Risolto al meglio l’incidente, la figlia chiede al padre per quale motivo la prima commessa parlasse in modo così strano. La risposta non si fa attendere: perché è araba. Così pure la commessa che ha portato il cerotto preoccupandosi di medicarla. Come sono state gentili, dice lei. Il padre annuisce. «Poi non ne abbiamo più parlato. Le ho comprato due barrette di cioccolato invece di una soltanto, e lei era tutta contenta. Abbiamo pagato la spesa alla cassa e l’abbiamo infilata nel bagagliaio. Siamo ripartiti verso casa in silenzio. Razzismo, antirazzismo, parole grosse. Alla fine dei conti sono i piccoli momenti a essere decisivi, spero».

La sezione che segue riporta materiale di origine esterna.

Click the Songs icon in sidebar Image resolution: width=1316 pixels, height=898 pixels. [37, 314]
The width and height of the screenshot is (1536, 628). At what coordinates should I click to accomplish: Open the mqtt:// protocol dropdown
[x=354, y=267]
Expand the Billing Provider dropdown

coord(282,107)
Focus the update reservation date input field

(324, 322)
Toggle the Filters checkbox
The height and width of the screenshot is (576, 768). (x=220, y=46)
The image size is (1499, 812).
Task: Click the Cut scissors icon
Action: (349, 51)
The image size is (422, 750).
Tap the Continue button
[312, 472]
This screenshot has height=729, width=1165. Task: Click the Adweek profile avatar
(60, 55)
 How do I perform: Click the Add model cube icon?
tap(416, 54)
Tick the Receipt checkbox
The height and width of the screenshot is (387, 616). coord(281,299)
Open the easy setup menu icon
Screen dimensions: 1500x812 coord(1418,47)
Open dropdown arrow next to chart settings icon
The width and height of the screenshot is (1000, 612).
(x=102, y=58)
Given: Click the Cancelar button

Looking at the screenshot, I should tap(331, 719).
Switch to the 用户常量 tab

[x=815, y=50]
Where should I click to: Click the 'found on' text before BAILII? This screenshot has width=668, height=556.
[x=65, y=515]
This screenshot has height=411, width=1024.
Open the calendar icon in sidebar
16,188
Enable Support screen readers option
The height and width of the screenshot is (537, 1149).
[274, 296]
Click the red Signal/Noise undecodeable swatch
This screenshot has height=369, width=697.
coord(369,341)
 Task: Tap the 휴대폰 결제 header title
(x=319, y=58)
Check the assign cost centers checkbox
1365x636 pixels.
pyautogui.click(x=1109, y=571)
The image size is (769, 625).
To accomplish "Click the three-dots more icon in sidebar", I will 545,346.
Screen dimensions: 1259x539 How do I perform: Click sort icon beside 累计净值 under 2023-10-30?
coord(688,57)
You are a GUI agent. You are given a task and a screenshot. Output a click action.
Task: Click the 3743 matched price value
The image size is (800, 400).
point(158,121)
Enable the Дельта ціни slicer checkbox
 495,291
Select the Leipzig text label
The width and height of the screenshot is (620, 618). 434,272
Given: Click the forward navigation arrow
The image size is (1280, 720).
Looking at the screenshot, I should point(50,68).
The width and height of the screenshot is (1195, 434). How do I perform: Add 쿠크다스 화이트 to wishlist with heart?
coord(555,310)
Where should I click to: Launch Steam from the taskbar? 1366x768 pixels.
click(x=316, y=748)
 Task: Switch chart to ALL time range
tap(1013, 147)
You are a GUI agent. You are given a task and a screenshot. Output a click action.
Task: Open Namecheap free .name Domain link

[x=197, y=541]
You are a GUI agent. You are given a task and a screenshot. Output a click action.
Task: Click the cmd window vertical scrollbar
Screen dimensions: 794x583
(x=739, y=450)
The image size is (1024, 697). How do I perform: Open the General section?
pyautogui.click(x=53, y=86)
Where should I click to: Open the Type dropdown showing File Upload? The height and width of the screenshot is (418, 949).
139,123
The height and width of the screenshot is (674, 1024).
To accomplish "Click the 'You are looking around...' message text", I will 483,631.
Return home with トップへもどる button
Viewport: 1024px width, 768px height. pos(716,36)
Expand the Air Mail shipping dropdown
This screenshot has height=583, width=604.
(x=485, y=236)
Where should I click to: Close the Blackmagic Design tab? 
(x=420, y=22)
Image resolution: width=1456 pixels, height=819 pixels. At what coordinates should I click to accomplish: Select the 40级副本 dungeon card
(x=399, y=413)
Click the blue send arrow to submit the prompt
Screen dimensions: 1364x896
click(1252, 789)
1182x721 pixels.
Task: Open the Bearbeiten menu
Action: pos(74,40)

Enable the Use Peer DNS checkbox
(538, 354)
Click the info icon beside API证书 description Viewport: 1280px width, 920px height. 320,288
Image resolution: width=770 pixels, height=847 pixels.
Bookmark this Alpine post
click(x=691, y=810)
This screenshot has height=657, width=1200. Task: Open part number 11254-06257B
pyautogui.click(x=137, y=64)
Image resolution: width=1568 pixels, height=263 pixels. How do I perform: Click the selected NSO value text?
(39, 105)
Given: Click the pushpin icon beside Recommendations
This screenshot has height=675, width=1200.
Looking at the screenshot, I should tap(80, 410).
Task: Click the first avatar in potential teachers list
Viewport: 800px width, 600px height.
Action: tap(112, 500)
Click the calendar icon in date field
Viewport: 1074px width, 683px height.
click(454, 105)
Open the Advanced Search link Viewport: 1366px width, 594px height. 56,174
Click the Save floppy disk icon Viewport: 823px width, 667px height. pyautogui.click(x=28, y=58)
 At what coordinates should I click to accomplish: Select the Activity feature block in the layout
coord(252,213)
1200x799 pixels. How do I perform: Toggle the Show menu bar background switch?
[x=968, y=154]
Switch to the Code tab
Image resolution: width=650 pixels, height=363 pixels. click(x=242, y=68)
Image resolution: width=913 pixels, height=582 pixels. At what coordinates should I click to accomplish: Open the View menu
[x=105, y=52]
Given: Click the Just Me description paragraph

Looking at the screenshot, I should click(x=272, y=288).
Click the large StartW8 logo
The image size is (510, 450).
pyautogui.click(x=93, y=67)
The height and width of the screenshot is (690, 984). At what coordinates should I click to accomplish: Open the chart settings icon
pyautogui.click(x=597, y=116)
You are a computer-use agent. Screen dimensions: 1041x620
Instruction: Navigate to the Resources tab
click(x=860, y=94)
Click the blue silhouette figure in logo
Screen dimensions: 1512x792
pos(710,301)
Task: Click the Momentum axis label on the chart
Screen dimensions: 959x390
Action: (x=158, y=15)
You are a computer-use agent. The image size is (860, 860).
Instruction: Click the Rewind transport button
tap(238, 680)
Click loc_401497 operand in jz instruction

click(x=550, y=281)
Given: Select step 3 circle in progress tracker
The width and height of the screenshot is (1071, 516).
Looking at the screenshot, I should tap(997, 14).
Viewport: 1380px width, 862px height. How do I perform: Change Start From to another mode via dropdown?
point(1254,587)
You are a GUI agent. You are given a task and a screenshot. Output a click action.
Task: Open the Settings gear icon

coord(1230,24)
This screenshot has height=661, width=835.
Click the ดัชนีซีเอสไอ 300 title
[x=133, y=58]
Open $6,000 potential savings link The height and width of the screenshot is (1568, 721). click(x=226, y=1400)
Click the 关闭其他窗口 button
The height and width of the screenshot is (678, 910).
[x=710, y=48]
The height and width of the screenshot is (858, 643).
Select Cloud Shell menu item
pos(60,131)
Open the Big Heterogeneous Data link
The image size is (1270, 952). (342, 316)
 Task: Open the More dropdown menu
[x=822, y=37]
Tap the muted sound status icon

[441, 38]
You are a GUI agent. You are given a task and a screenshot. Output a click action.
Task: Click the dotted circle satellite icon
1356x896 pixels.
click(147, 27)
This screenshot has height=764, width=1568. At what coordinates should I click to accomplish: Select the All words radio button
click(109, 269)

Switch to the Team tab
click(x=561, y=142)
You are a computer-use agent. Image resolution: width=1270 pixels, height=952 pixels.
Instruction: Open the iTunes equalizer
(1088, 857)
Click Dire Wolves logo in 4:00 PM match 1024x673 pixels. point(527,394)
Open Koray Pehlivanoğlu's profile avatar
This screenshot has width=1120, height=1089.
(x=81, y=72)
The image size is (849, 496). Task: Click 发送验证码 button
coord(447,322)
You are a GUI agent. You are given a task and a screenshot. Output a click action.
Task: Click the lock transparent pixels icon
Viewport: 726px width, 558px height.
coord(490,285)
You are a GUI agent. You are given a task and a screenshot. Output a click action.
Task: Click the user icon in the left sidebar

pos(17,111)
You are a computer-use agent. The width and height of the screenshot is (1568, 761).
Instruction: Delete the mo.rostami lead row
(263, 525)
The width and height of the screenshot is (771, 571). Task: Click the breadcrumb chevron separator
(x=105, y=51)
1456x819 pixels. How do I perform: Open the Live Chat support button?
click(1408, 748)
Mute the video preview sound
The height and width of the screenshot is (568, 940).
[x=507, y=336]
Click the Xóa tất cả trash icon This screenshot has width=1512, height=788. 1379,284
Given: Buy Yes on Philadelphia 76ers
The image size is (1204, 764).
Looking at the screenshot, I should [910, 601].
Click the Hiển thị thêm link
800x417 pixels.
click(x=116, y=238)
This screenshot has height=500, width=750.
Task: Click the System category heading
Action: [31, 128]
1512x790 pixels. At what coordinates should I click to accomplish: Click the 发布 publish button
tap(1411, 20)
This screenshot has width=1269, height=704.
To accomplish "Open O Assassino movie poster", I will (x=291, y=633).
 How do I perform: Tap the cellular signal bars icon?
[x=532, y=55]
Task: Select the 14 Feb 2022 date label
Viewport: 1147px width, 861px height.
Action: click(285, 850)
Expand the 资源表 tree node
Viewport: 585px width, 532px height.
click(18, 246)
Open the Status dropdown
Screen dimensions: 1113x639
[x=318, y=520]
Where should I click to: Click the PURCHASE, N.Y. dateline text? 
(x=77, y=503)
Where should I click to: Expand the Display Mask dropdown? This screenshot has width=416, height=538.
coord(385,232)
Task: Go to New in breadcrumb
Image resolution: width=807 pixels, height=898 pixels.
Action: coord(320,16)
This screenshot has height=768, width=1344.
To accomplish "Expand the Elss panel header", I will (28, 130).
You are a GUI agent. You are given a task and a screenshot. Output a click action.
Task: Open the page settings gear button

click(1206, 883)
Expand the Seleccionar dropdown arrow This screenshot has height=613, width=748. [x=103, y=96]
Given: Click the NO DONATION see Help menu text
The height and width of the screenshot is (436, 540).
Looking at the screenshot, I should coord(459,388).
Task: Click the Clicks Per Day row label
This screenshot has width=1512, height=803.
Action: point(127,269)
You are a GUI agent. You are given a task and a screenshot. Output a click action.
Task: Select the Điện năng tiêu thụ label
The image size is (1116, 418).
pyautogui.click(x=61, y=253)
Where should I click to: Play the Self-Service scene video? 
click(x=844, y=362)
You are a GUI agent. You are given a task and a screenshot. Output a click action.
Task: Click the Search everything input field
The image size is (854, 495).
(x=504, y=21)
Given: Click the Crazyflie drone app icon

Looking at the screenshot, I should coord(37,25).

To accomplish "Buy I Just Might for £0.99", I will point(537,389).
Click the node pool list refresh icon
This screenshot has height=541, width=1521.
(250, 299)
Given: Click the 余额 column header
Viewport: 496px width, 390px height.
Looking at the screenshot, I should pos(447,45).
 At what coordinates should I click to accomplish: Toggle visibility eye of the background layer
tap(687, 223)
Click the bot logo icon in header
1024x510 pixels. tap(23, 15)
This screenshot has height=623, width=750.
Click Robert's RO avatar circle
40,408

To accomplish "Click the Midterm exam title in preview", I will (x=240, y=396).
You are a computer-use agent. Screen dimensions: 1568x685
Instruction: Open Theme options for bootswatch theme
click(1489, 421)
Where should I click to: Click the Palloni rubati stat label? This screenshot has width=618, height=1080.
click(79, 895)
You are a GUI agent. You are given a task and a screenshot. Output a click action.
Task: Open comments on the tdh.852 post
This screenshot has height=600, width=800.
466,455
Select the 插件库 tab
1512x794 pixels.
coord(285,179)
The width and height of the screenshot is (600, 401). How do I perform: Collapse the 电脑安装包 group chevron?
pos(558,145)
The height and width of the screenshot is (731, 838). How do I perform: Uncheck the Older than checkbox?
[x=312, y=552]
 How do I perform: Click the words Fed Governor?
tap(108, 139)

Not one of them helps.. – Parigi 1967 dal libro Where I find Miself. Photograph @Joel Meyrowitz

La tentazione di perdere lucidità

Questo racconto/testimonianza è nel “Vocabolario dei desideri” dello scrittore israeliano Eshkol Nevo (Piccola biblioteca Neri Pozza). Letto in questi giorni di guerra in Terra Santa dice qualcosa, introduce una prospettiva diversa: un episodio insignificante come mille che contiene un significato. Quella piccola ferita si è rimarginata mentre la grande ferita continua a fare molto male. Eppure è legittimo sperare nei piccoli momenti decisivi per approcciare e affrontare i grandi. Altrimenti tutto sarebbe vano.  Ha ragione padre Antonio Spadaro: “In un tempo in cui l’ordine mondiale è sconvolto e i pezzi di una guerra mondiale sembrano saldarsi, la tentazione è quella di perdere lucidità. La cosiddetta ‘diplomazia della misericordia’ di Francesco consiste nel non dare mai nulla per perso nel rapporto tra i popoli. Anche per questo il Papa non usa normalmente la parola geopolitica: per lui ha il sapore del Risiko ed è dominata dalle logiche di potere delle nazioni”. (La Stampa, 8 novembre 2023).

Pazienza e attesa

Piace pensare che la piccola scena avvenuta in un ipermercato di Tel Aviv abbia legami stretti con la ‘diplomazia della misericordia’ invocata da papa Francesco per rilanciare i rapporti fra i popoli. Non per dire che si tratti della stessa cosa, ma per dire che si tratta della stessa cosa. Quella cosa che si chiama esperienza.  Alla storica rivista dei gesuiti “La Civiltà Cattolica” il Santo Padre disse che «Dio si manifesta nei processi della storia. Questo fa privilegiare le azioni che generano dinamiche nuove. E richiede pazienza, attesa».
Oggi, adesso, c’è la necessità di azioni generative di dinamiche nuove. Confortate e affidate all’intervento di Dio nella storia di tutti i giorni. Pensate che Dio possa abbandonare la Terra Santa? Pazienza, attesa… Perché ci sono mani che avvolgono con i cerotti mani e manine ferite. Non credere ragionevolmente che questo possa accadere vorrebbe significare il trionfo dell’assenza di significato.
Una vita non vita. Mentre la vita è per la vita. Intanto, per la Chiesa ambrosiana e a breve per tutta la cattolicità, si avvia il tempo dell’Avvento. A proposito di attesa come promessa feconda di speranza.